Quatrième chapitre de ma série de lectures taïwanaises en 2023. Pourquoi Taïwan ? Je l’explique dans ce billet.

Le cheval à trois jambes est le deuxième volume de l’Anthologie de la prose romanesque taïwanaise moderne, dont j’avais chroniqué le premier volume en février. Ce deuxième volume a paru en 2016 et, depuis lors, deux autres volumes ont paru chez le même éditeur : De fard et de sang porte sur les années 1960-1970 (présentation de la maison d’édition), et Félix s’inquiète pour le pays reprend le fil historique avec les années 1980 (présentation de la maison d’édition).

DONNÉES:
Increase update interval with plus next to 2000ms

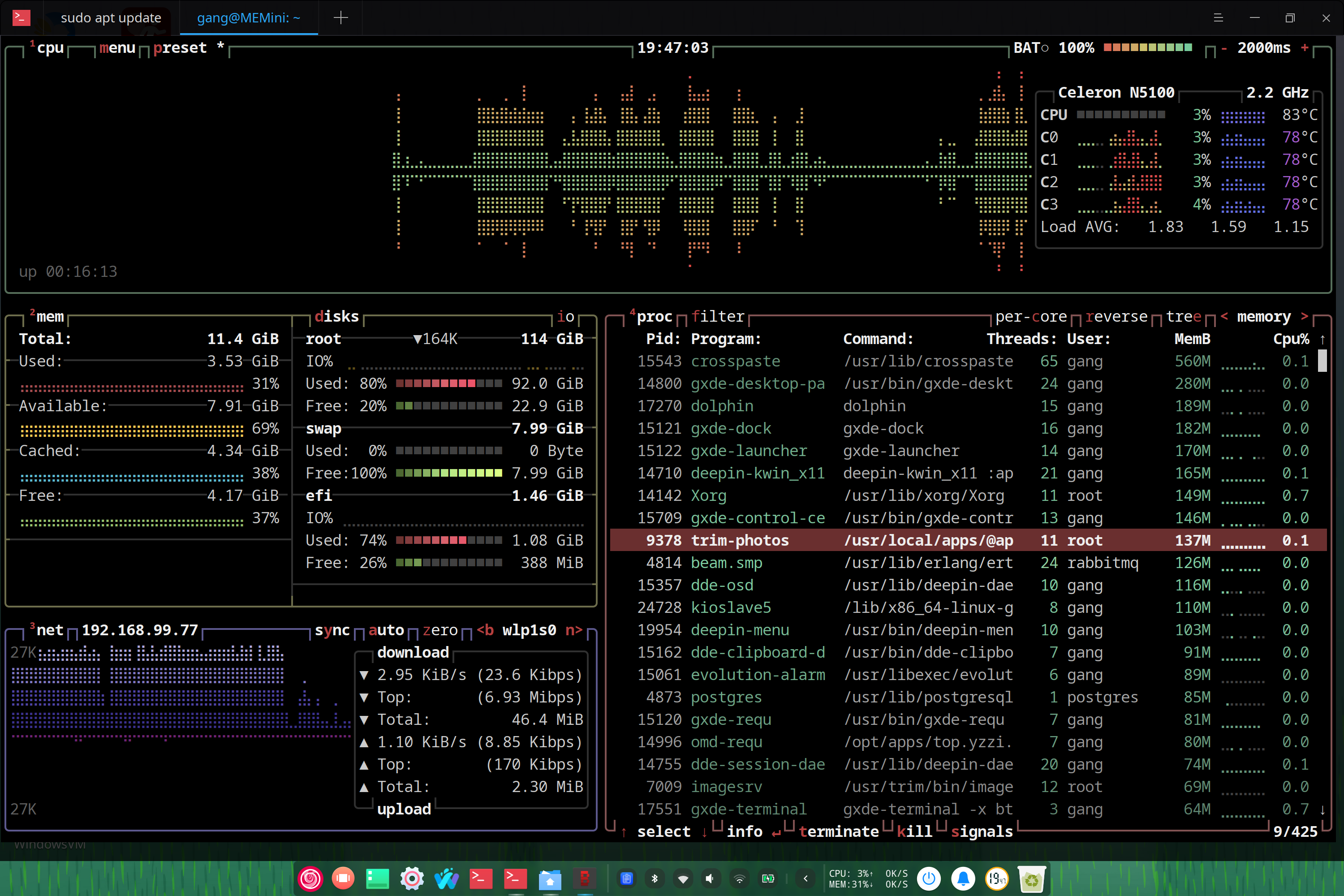click(x=1305, y=48)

EXERCICES:
1. Dans le billet sur les lectures taïwanaises, reprenez sous forme de liste le paragraphe qui commence par « Le cheval à trois jambes est le deuxième volume » en gardant ses faits principaux.
2. D'après le billet sur les lectures taïwanaises, quelles années couvre le volume De fard et de sang ?
3. Écrivez la suite du billet sur les lectures taïwanaises à partir de la fin de l'extrait.

RÉPONSES ATTENDUES:
1.
- Le cheval à trois jambes : deuxième volume de l'Anthologie de la prose romanesque taïwanaise moderne, paru en 2016.
- Le premier volume avait été chroniqué en février.
- Deux autres volumes ont paru depuis chez le même éditeur :
  - De fard et de sang, sur les années 1960-1970 ;
  - Félix s'inquiète pour le pays, sur les années 1980.

2. Les années 1960-1970.

3.
Alors que les nouvelles du recueil Le petit bourg aux papayers dataient de la période de l’entre-deux-guerres et de la Seconde Guerre mondiale, celles du Cheval à trois jambes nous parviennent des années 1950 à 1980 : dans certaines, la guerre est encore présente, dans d’autres c’est une ruralité qui semble intemporelle qui est mise en scène, tandis que d’autres encore nous emmènent loin de l’île. Les sujets, les traitements sont divers – plus variés, il me semble, que les nouvelles du premier volume – et toutes les nouvelles ont laissé chez moi des traces pour une bonne raison ou pour une autre.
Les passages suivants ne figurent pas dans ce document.